Enquanto isso, o cancão parece um intelectual falando para seu grupo de discípulos. Falando, não em cancanês, mas em gatês. Era um charme completo. Trepado, longe da malta ignara, o cancão dizia tudo, até dos momentos libidinosos das meias noites de negociação das ofertas do cio. Cancão erudito é assim. Sabe tudo da língua estrangeira, dos seus toques sutis, dos seus modos rasgados, das vagas das imprecações. O cancão era ele e o mundo era todo dele. E nisso...

O prédio da reitoria ruiu sobre o rabo dele.
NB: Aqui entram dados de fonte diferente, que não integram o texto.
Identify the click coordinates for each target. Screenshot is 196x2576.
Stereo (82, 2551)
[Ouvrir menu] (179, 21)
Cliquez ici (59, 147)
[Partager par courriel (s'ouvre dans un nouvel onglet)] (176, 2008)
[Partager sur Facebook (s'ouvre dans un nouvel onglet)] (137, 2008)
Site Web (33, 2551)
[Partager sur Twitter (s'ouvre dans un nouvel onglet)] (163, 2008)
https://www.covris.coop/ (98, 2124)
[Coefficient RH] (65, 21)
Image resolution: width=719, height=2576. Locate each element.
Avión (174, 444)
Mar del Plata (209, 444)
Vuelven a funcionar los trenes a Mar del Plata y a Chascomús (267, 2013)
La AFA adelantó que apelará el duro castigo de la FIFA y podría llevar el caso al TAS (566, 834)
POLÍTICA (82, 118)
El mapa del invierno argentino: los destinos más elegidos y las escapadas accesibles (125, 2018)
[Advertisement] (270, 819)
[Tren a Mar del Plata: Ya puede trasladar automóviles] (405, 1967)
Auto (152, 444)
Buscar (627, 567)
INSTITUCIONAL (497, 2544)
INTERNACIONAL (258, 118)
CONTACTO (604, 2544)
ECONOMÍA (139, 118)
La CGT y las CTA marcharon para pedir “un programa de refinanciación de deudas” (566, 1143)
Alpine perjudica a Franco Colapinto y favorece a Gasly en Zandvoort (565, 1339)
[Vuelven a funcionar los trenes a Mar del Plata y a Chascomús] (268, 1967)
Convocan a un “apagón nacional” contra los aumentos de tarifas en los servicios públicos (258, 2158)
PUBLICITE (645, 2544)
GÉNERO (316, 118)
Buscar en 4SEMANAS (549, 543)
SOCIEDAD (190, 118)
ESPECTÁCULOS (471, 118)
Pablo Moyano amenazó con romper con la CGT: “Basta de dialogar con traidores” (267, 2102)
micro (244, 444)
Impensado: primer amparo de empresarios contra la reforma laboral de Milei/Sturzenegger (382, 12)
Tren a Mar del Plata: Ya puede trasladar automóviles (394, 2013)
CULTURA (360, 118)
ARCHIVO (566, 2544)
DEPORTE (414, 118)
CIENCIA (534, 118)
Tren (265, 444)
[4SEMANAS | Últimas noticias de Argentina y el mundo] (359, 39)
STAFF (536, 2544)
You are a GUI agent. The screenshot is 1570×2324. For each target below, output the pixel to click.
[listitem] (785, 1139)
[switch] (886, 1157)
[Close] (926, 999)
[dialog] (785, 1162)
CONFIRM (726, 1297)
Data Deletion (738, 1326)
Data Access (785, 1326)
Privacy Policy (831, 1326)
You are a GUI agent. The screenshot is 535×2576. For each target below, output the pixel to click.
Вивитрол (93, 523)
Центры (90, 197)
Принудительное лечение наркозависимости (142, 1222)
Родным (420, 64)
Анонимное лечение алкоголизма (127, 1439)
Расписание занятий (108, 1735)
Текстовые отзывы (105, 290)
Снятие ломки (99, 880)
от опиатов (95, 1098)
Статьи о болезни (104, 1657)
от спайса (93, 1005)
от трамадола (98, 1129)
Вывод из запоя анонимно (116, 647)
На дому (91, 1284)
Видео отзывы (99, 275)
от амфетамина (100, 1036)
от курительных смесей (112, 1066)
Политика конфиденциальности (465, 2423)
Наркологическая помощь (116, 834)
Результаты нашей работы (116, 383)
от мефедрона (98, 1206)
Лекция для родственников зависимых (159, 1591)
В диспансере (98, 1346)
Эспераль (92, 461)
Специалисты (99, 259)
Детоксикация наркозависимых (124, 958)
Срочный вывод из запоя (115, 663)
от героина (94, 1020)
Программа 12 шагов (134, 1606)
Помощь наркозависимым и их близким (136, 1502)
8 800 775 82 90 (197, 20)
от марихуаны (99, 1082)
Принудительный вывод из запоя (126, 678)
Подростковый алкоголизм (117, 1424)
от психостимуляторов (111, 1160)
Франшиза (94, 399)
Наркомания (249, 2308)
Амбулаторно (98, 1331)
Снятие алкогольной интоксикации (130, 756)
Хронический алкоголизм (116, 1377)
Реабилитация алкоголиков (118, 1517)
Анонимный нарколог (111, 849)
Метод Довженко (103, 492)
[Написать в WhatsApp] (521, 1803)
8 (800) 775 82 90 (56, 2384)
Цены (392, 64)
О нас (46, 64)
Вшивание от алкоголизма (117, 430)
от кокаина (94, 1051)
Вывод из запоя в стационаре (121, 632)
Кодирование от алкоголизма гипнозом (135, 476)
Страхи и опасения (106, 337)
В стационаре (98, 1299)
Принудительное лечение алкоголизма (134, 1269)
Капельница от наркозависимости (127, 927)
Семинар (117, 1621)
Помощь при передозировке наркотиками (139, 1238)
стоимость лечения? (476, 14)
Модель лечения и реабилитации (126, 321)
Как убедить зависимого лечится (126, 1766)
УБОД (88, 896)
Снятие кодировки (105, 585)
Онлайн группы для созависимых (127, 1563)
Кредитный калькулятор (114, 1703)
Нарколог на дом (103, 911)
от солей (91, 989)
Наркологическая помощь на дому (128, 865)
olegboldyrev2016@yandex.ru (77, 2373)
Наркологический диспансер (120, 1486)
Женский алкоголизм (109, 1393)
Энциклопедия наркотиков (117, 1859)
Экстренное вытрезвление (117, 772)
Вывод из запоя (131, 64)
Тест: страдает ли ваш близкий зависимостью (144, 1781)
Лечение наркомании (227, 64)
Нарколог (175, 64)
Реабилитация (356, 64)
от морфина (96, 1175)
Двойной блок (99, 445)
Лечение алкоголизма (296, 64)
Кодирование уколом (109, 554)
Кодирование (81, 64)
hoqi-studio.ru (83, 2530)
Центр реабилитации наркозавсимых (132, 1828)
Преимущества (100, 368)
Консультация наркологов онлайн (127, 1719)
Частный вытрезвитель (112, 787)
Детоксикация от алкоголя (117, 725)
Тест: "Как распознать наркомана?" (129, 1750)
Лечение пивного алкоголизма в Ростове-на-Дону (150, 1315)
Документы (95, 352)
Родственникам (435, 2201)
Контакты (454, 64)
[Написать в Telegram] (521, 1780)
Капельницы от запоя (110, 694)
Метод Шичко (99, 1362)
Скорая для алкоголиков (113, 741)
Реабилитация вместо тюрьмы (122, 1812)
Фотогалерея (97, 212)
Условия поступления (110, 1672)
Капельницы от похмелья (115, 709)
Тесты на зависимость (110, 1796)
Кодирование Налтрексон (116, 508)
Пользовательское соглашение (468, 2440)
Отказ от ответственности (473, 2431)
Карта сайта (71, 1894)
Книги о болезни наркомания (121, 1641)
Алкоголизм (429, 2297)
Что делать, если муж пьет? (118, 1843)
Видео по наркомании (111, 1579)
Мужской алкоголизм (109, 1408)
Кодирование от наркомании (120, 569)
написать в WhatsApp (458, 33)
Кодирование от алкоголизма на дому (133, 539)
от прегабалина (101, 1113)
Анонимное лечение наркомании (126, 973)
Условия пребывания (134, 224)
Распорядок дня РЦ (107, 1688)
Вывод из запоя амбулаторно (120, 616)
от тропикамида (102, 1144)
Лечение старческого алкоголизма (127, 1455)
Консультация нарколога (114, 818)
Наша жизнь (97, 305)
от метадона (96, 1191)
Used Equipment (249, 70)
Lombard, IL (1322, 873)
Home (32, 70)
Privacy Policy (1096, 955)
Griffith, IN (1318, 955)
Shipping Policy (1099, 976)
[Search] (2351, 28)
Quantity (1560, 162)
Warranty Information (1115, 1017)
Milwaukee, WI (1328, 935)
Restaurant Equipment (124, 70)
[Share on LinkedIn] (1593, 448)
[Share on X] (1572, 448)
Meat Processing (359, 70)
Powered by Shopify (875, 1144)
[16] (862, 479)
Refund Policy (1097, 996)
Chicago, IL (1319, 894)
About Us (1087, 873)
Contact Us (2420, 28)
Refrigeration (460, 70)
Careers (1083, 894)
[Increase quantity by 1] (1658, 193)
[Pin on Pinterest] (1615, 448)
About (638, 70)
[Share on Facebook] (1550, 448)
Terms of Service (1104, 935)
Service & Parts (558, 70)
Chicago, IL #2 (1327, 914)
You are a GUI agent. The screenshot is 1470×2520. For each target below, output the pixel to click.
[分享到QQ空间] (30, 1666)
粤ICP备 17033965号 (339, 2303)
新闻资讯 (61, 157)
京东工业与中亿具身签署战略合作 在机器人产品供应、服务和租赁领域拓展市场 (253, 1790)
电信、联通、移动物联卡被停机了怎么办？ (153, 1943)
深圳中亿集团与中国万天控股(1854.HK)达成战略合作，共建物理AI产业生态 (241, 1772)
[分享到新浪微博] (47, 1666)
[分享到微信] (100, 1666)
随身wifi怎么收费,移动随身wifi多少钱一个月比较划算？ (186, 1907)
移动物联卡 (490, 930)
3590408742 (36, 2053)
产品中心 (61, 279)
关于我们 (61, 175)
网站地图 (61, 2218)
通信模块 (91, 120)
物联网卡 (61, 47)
Não ficou uma pena no lugar. Quando se viu, desciam rumo ao chão, desenhando sianinha, em dança de leveza ao sabor do vento e da atração da gravidade. Isso é questão de segundos. Logo as unhas afiadas do Gato de Dora desceram no espinhaço acima do rabo e mais rápido que as modernas máquinas de cortar cabelos, algumas fileiras de penas deram lugar a um caminho sobre a pele nua. O Cancão de Dora era angústia . A morte viera sobre a velocidade dos raios. Os dentes do gato pretendiam almoçar o cancão. As asas do poliglota debatiam-se em louco desespero. Tamanha foi a agitação que alguém deu conta do acontecimento e emendou um sapato de baixo a cima, pegando bem na cabeça do gato. Este deu um grito em linguagem de gato, em dois pulos mais rápidos que a caganeira, estava desembalado de quintal a fora, fugindo dos torpedos.

Não os cansarei com as meizinhas sobre os arranhões do desconfiado poliglota. Apenas direi.

Doralice tem um gato e um cancão. O gato mia. O cancão diz “can-can”. Jamais ninguém ouviu falar que, um dia qualquer, este pássaro se manifestasse em outra voz que não a sua.

3 comentários:

Dihelson Mendonça disse...

Muito bom, José do Vale. Interessante como pelo estilo, até pensei que fosse do nosso amigo Dr. José Flávio.

Parabéns!

Dihelson Mendonça

socorro moreira disse...

"Agora amor, Doralice , meu bem ...Como é que nós vamos fazer ?"

Dihelson Mendonça disse...

Pois é, Doralice, quem foi que te disse que amar é tolice ??